Copyright Suit Requires Fair Use Analysis

By Jesse M. Brody, Partner, Advertising, Marketing and Media

A fair use analysis is required before a copyright suit against “appropriation artist” Richard Prince can be dismissed, a New York federal court judge decided this week, declining to grant a quick win.

The dispute is strikingly similar to prior litigation against Prince, who copies, reproduces and modifies existing works to create his own art. In the prior case, Prince used 35 photographs of Rastafarians without the photographer’s permission to create his own images by enlarging, tinting and coloring the photos. The photographer sued and in 2013, the U.S. Court of Appeals, Second Circuit, ruled that Prince’s use of the photographs was transformative and constituted fair use.

Prince’s latest collection is the subject of the current dispute. As a purported commentary on social media in the “New Portraits” exhibition, Prince took images from Instagram and added his own comments. In one instance, he took an image depicting a Rastafarian man standing shirtless against a white background, smoking a marijuana cigarette. Cropping the image slightly, Prince left the number of likes and comments on the Instagram post, and added his own: “Real Bongo Nyah man a real Congo Nyah [emoji of a raised fist].”

Dubbed “Untitled,” the image appeared among the dozens in the exhibit and on a billboard near a Manhattan highway promoting the gallery show. Prince also used the image as part of a Twitter compilation.

Professional photographer Donald Graham, who took the photograph in 1996 (but had not posted it to Instagram), sued Prince for copyright infringement. Relying on the Second Circuit opinion, Prince moved to dismiss based on a defense of fair use.

But U.S. District Court Judge Sidney H. Stein was unwilling to let Prince off the hook that easily. “Because the affirmative defense of fair use requires the Court to engage in a fact-sensitive inquiry that cannot be completed—in this case—on a motion to dismiss the complaint, defendants’ motion is denied,” the court said.

Courts generally do not address the fair use defense until the summary judgment phase, the court noted, and Prince could not establish that “Untitled” was transformative as a matter of law.

Reviewing the four-factor test of fair use, Judge Stein found that the purpose and character of Prince’s use did not demonstrate sufficient transformation to end the dispute.

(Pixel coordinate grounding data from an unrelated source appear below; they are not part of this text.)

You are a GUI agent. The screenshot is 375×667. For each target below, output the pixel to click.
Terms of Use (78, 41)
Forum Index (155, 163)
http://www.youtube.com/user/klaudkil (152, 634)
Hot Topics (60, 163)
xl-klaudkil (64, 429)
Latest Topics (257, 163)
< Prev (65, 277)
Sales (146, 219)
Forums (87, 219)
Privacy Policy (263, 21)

“In this case, because Prince’s ‘Untitled’ does not make any substantial aesthetic alterations to [Graham’s photograph], a simple side-by-side comparison of the two works is insufficient to show that Prince made transformative use of Graham’s original as a matter of law,” the court said. “Viewing Graham’s [photograph] and Prince’s ‘Untitled’ side-by-side, it is evident that Prince’s work does not belong to a class of secondary works that are so aesthetically different from the originals that they can pass the Second Circuit’s ‘reasonable viewer’ test as a matter of law.”

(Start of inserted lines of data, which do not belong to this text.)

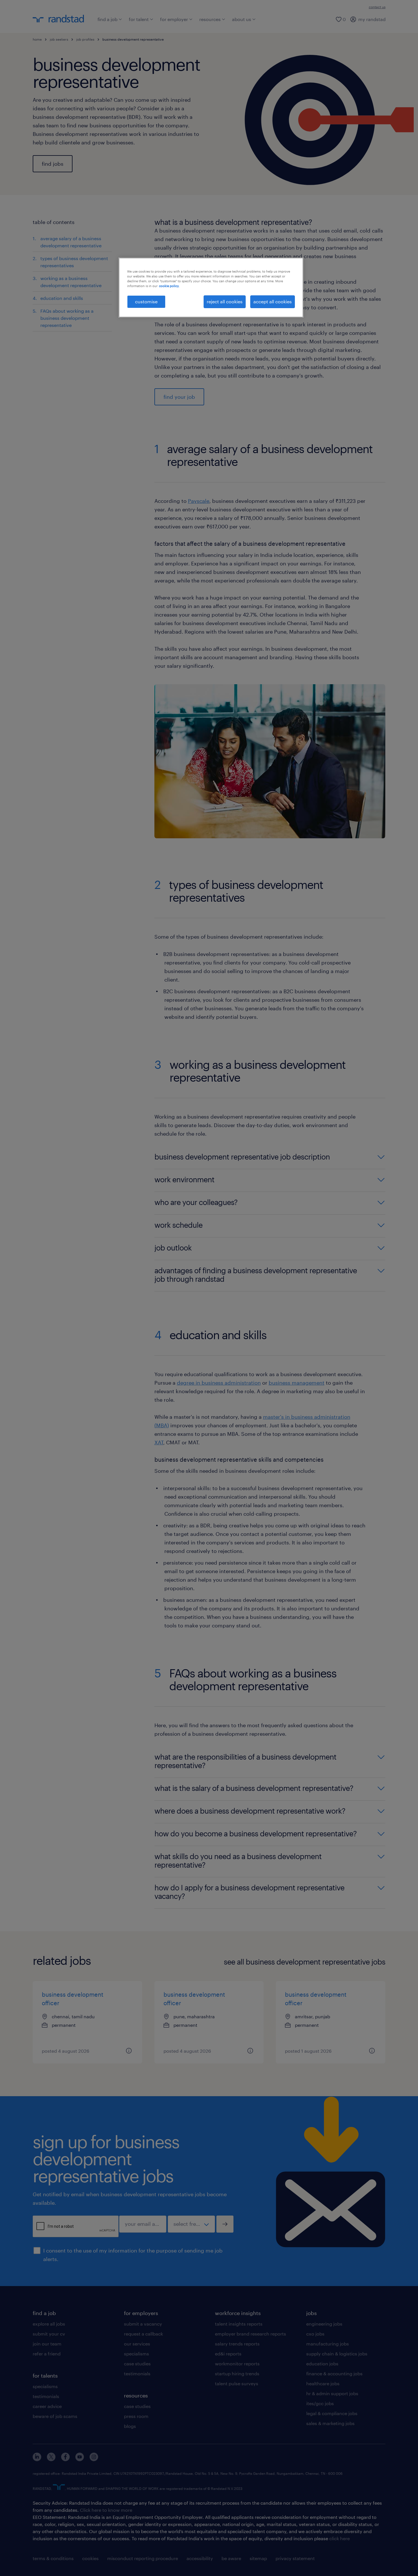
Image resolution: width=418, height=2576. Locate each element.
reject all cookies (225, 301)
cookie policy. (169, 286)
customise (146, 301)
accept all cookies (272, 301)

“Untitled” simply reproduced the entirety of Graham’s photograph with some de minimis cropping in the frame of an Instagram post, along with a cryptic comment written by Prince, the court wrote. “Given Prince’s use of essentially the entirety of Graham’s photograph, defendants will not be able to establish that ‘Untitled’ is a transformative work without substantial evidentiary support.”

As for the other fair use factors, Judge Stein reiterated that more evidence was needed for the commercial use prong, the amount and substantiality of the portion used in relation to the copyrighted work as a whole, and the effect on the potential market for the copyrighted work. Similarly, the court said it would be premature to dismiss the claims based on the billboard and Twitter post.

“To the extent that the Court is able to evaluate the statutory fair use factors on the basis of the facts alleged in the Complaint, the Court concludes that each of them weighs against a finding that Prince’s ‘Untitled’ makes fair use of [Graham’s photograph],” the court wrote.

To read the opinion and order in Graham v. Prince, click here.

Why it matters: In a reversal of his previous success with a fair use defense, Prince was denied a motion to dismiss and appears to face an uphill battle in convincing the court that his use was transformative.